Dania, for her part, did everything she could to remain in the country for which she had fought so hard. But on May 9, when the fighting became too life-threatening, her grandparents and her mother decided it was time to leave. On the bus that took her to the Egyptian border, between a paramilitary and a regular army checkpoint, she wrote this text for L'Orient-Le Jour.
Everything is a blessing.
This war has taught me so much, all the details whose importance I wasn’t aware of. But actually, it was the colors that gave life its true meaning … some small details that I never thought I would miss.
I miss my friends, I miss my family, I miss the grocery store guy who would always greet me and ask about my family and start a random conversation and then he make fun of me.
I miss going to the gas station and asking about fuel prices and arguing about how life is hard and trying to share the suffering of the people even though I’m in a way better economic situation.
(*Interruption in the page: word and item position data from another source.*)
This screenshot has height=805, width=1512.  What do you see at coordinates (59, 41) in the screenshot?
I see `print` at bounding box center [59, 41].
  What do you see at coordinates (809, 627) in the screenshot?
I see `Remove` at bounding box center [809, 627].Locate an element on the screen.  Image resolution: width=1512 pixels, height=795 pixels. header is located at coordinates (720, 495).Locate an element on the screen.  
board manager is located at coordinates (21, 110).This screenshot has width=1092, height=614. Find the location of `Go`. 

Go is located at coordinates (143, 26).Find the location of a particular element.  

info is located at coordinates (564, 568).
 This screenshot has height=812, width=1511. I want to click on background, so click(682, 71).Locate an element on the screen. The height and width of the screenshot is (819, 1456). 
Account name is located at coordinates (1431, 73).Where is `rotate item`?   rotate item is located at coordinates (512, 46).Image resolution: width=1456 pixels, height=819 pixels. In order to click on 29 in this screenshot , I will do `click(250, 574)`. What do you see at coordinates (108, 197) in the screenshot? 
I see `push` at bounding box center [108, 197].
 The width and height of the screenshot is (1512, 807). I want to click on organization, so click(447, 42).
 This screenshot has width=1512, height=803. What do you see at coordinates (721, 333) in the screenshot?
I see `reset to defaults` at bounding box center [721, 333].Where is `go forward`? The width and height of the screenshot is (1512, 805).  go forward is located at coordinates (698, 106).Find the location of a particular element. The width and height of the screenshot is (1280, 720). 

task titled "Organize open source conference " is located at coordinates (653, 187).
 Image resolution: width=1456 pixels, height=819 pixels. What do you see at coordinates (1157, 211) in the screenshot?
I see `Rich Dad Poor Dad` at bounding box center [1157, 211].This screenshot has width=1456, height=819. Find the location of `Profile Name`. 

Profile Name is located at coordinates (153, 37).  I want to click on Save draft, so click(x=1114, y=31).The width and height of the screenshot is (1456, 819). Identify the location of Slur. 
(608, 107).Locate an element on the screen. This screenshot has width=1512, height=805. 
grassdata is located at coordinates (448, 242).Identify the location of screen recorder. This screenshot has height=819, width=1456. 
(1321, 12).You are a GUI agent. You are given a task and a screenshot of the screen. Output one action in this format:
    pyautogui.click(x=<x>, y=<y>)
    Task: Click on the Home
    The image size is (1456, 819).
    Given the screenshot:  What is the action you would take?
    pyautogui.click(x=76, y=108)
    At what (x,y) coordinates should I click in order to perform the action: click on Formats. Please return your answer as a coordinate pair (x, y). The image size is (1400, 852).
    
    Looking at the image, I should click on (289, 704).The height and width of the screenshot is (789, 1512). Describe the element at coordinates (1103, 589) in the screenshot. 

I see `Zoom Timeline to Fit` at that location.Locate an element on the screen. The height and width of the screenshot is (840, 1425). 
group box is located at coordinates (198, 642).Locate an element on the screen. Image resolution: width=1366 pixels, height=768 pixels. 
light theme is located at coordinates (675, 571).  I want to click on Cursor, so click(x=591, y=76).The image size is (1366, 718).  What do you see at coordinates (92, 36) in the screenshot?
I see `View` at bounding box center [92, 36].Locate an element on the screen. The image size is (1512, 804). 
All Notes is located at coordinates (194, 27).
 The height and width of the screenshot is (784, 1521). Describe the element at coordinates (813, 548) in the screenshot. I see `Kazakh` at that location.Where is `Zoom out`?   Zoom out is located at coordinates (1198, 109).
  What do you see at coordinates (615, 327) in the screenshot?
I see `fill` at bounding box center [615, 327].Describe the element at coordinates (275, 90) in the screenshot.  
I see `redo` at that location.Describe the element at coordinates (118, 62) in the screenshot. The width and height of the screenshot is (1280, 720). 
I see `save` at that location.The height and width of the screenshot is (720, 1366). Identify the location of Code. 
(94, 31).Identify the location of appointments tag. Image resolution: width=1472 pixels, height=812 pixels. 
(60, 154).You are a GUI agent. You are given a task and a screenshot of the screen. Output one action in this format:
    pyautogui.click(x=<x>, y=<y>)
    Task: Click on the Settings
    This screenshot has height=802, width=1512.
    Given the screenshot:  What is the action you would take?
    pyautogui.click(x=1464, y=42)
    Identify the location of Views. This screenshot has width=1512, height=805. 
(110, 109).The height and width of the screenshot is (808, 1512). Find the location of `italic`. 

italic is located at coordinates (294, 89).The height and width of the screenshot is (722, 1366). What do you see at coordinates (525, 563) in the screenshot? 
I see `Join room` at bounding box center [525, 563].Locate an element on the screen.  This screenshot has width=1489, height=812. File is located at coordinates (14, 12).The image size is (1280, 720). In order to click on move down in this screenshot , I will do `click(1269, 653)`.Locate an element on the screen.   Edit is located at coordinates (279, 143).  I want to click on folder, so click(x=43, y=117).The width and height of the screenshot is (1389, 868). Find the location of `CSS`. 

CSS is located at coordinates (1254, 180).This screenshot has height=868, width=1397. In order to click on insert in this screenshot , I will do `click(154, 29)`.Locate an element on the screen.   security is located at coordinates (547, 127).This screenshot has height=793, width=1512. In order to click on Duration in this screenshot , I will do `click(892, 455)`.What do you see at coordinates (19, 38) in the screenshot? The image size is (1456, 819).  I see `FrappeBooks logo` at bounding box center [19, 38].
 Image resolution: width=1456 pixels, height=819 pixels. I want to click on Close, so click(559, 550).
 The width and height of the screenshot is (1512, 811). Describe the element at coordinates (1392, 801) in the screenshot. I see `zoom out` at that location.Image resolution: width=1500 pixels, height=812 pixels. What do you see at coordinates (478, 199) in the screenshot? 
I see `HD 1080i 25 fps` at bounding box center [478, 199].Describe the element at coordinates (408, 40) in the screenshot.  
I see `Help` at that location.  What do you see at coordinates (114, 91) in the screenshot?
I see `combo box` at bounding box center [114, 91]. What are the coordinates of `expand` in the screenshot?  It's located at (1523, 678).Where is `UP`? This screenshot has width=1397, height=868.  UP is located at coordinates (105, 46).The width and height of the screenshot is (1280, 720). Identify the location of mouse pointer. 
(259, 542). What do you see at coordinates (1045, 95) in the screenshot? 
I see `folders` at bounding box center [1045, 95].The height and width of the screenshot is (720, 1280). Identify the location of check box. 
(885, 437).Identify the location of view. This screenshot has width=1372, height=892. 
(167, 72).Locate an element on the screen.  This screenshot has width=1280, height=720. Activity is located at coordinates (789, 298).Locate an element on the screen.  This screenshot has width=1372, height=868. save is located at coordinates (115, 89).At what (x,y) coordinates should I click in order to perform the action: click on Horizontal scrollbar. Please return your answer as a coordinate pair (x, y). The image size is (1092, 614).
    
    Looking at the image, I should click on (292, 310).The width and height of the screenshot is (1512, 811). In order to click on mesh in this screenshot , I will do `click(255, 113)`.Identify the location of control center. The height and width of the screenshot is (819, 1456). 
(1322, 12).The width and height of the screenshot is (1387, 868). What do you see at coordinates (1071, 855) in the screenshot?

I miss complaining about the hot weather and how the sun in Sudan feels like it’s walking next to you, and then joking with my friends about the hot weather, telling them if I was a popcorn I would’ve popped.
I miss negotiating the prices of vegetables and telling the seller that I won’t accept that price, I miss coming across teenagers playing football, I miss nagging about how people don’t know how to drive, I miss the kindness of my people, I miss how a complete stranger would tell me a joke when they find me crying or sad.
I miss my life, I miss the protests, I miss the water tanker that chases us and the jokes we made about it as our defense mechanism. I miss the smell of tear gas; I know this is a bit sadistic, but I enjoy it.
This war taught me that everything I once had was a blessing. It taught me that I should never take life for granted or think that what we have in life is imperishable, even the things and people are hate … But the worst part is that life taught me this lesson the hard way. Life made me lose an entire home, lose a whole cause, lose many people in many different ways and, most importantly, lose my own self.
It’s really hard to see yourself fighting so hard to live happily and safely in your country … to watch your friends dying in front of you for this cause and then, in a fraction of a second, everything you ever fought for turns into ash.
But this war taught me a very precious lesson: Hope is what keeps us alive.
I hope that, one day very soon, I will get back home. I will rebuild every broken wall and heal every wounded soul. I will fix it because that is what I and all the people who were ever out in those streets were fighting for, standing bare-chested in front of death for that freedom. We’ve promised to mend this country and we will keep that promise.